It is submitted that refund could be claimed of input service credit relatable to goods exported during the period for which the claim is made. As regards the respondents taking inadmissible credit, he reiterates the grounds in the appeals filed by the revenue. It is submitted that credit was not admissible against photocopies or documents addressed to its Bangalore office. He also reiterates the point that part of the credit in dispute did not pertain to services which were input services used for the manufacture of the export goods.
6. The learned counsel appearing for the respondents submits that the dispute stands settled in favour of the assessee in their own case, in CCE, Mysore Vs. Chamundi Silks Textiles Ltd. 2010 (20) STR 219 (Tri.-Bang.) dealing with similar dispute for an earlier period. The Tribunal had held that if the credit was admissible in a particular month, it would be admissible either in the preceding or succeeding months also. The assessee was eligible for refund since there was no dispute that its finished goods had been exported and input services had been used. It was immaterial that there was time lag between the payment of Service Tax on the input service and the claim for refund of the same. There was no finding in that case by the lower authorities that the refund claimed was not of accumulated of similar credit.

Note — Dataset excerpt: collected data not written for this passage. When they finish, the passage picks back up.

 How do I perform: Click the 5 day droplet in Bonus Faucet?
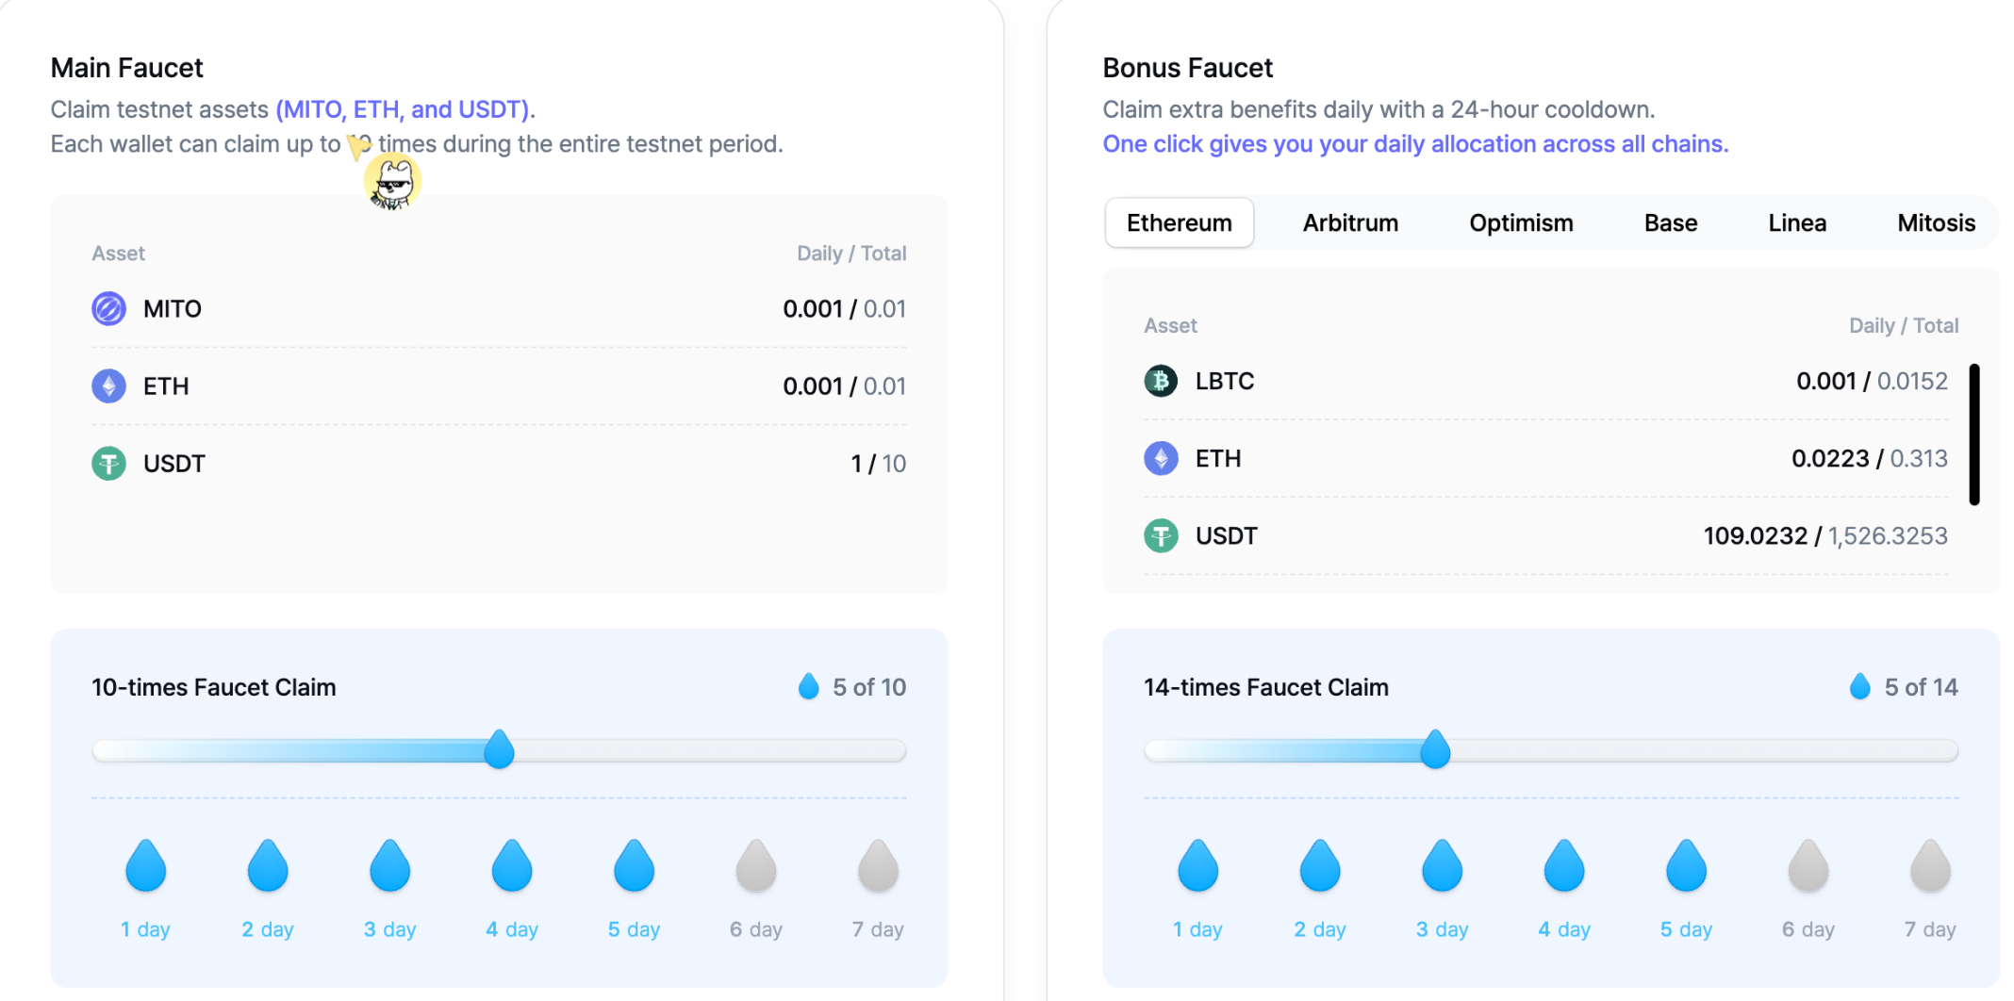click(x=1686, y=865)
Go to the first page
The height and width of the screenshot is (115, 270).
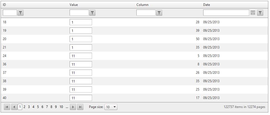click(7, 107)
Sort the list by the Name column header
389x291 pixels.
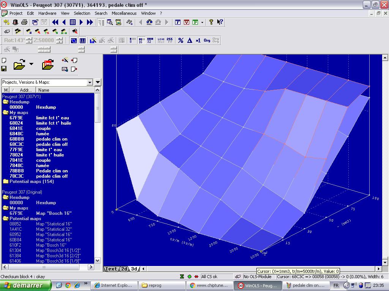click(x=44, y=90)
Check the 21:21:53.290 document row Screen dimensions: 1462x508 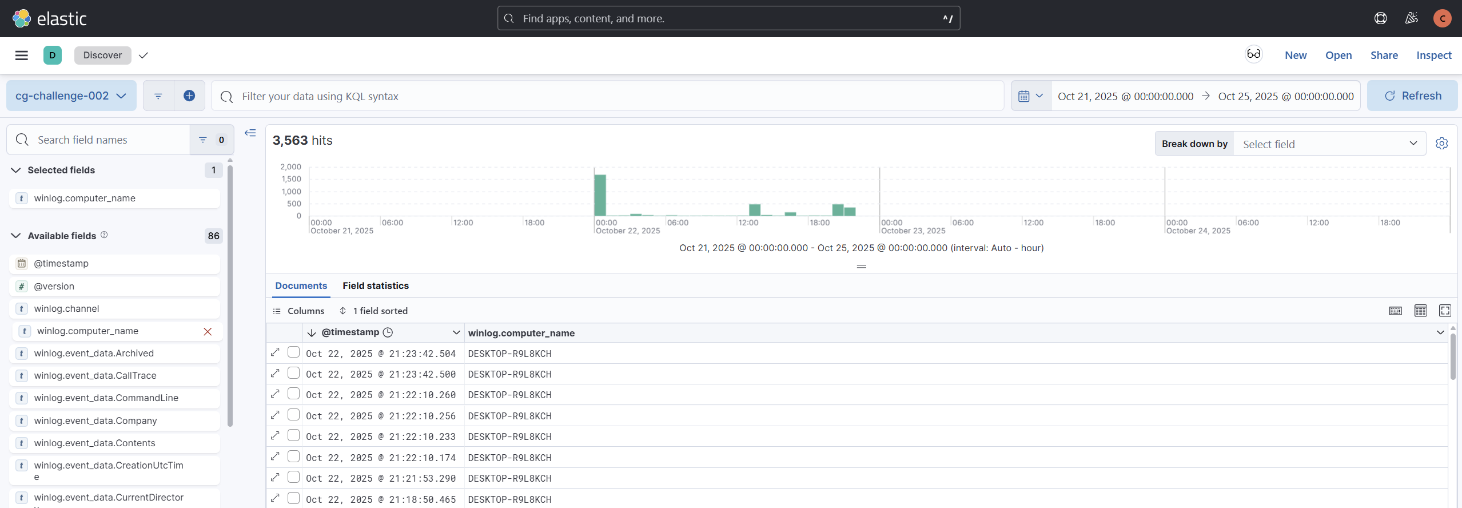point(293,477)
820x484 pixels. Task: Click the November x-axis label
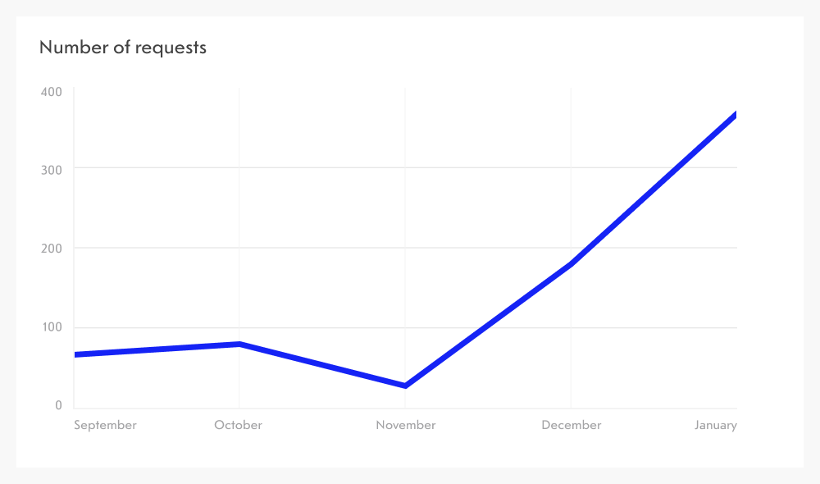[406, 425]
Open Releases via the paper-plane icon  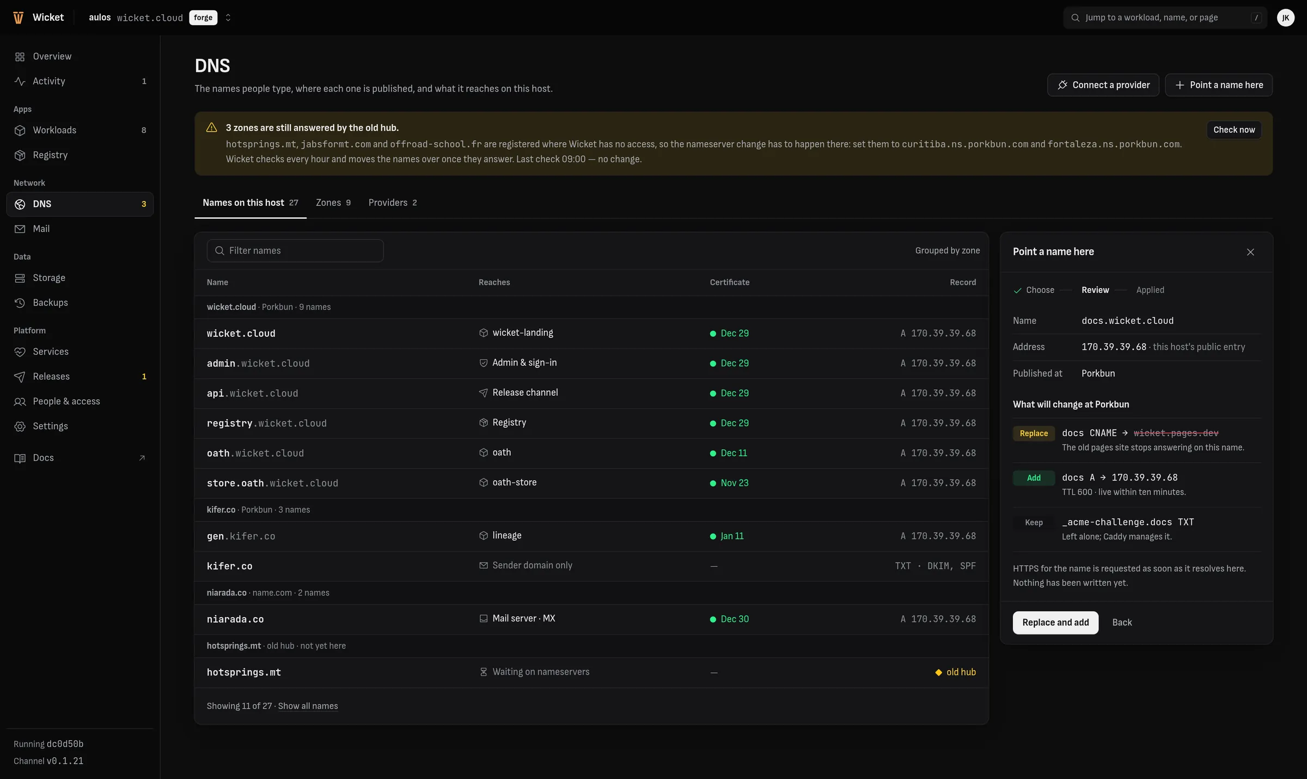(20, 377)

6.1 It is submitted that the assessee pays for the input services received after a couple of months when the invoices are received. Credit is taken after a lapse of time of receipt of the services. He relies on clarification issued by the CBEC vide Circular No.120/01/2010-ST dated 19.1.2010, where, in paragraph 3.3, it was clarified that an exporter could claim refund of credit of input services and credit of inputs applying the formula indicated at Sl. No.5 of the Appendix to the Notification. It is argued that as per this clarification, refund has to be given as per the ratio of export turnover to the total turnover in the period in respect of which the claim is made. As per the clarification, credit could be carried over to subsequent period and the refund will be regulated by the turnover particulars relatable to the period for which the claim is made. It is argued that the impugned order is therefore consistent with the clarification issued by the CBEC.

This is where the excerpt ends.